↓↓↓

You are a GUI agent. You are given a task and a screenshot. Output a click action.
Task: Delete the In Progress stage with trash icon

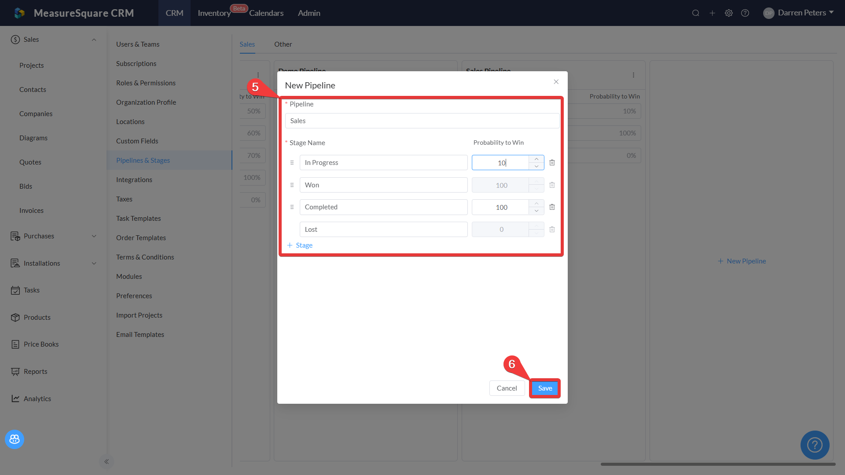click(552, 163)
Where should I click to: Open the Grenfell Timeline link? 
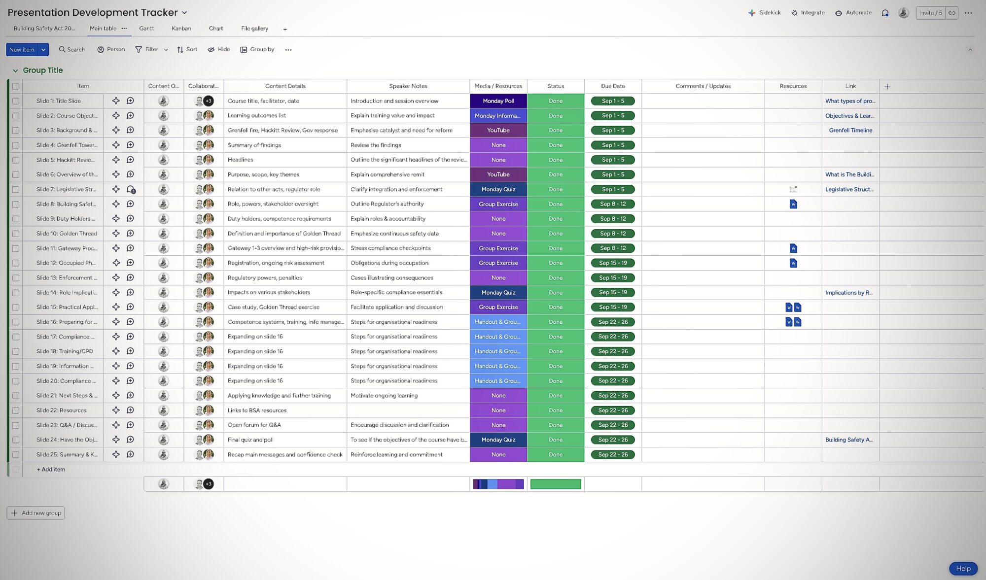[x=850, y=131]
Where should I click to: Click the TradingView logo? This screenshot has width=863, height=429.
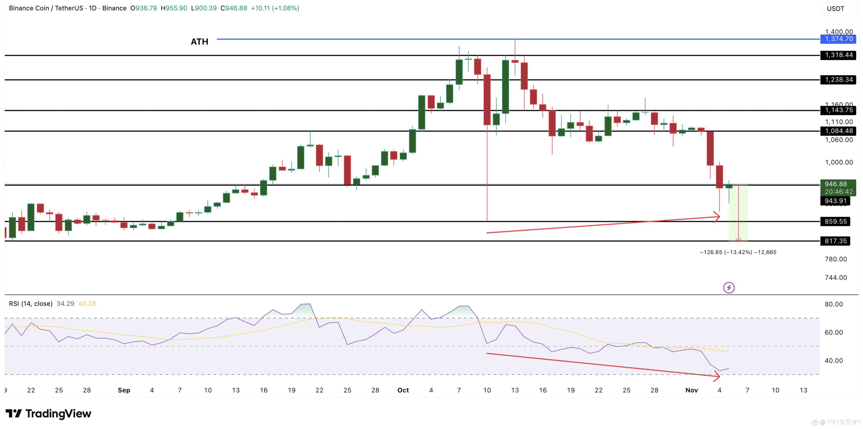(49, 414)
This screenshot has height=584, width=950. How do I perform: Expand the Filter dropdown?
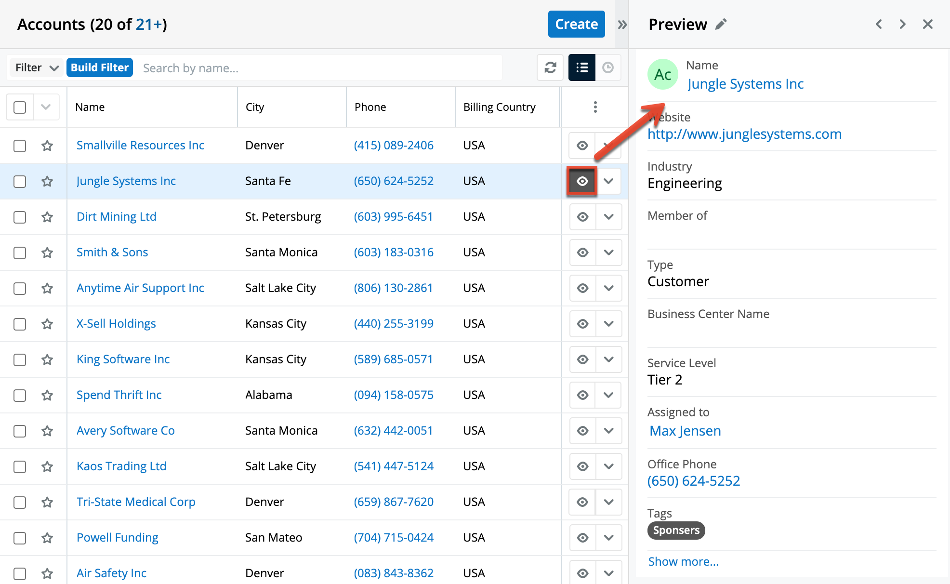(x=36, y=67)
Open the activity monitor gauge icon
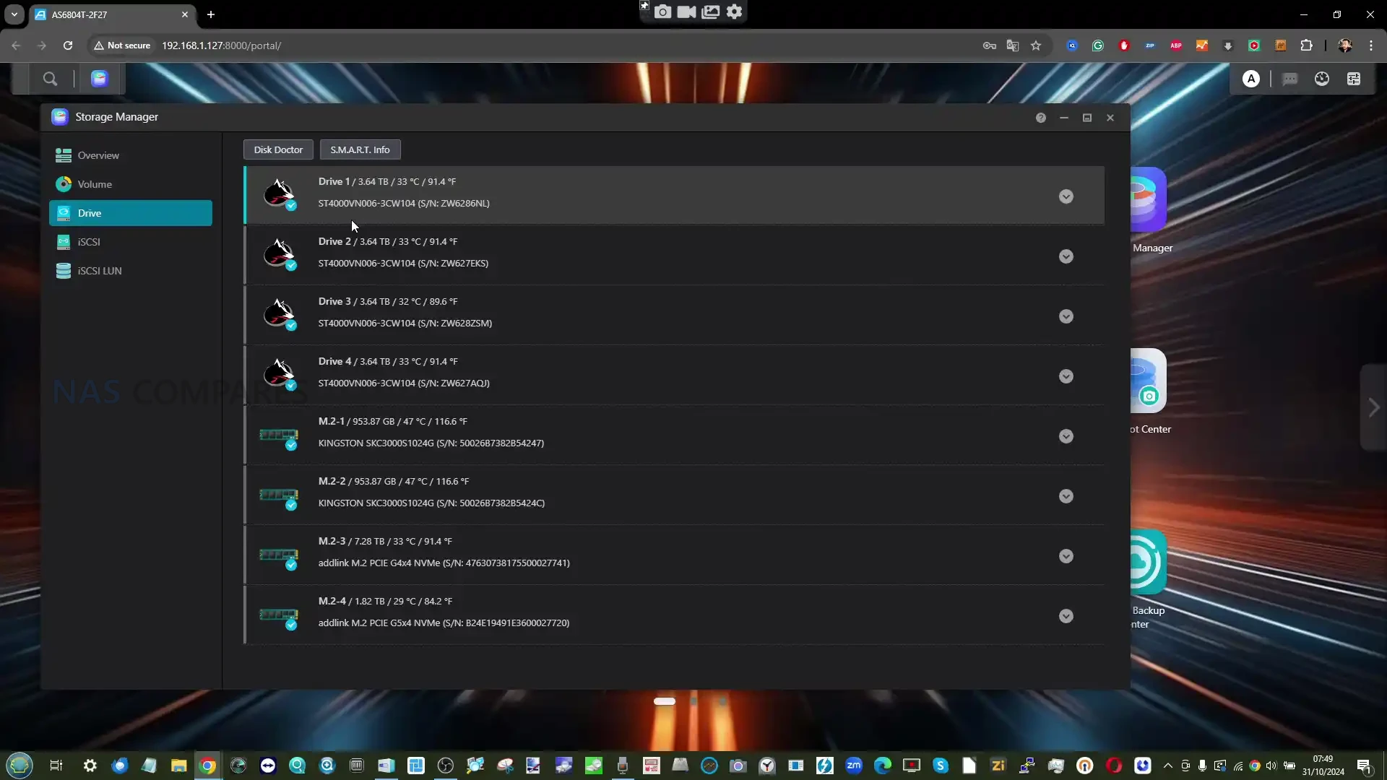Screen dimensions: 1387x780 tap(1321, 79)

↑↑↑

*Problem requirements*:
With the images excluded, output every record verbatim.

*Task solution*:
You are a GUI agent. You are given a task and a screenshot. Output a click action.
Task: Delete the In Progress stage with trash icon

click(552, 163)
Where should I click to: Open the Grenfell Timeline link? 
[x=850, y=131]
Where should I click to: Click the TradingView logo? This screenshot has width=863, height=429.
(49, 414)
This screenshot has height=584, width=950. How do I perform: Expand the Filter dropdown?
(x=36, y=67)
Open the activity monitor gauge icon
Screen dimensions: 1387x780 tap(1321, 79)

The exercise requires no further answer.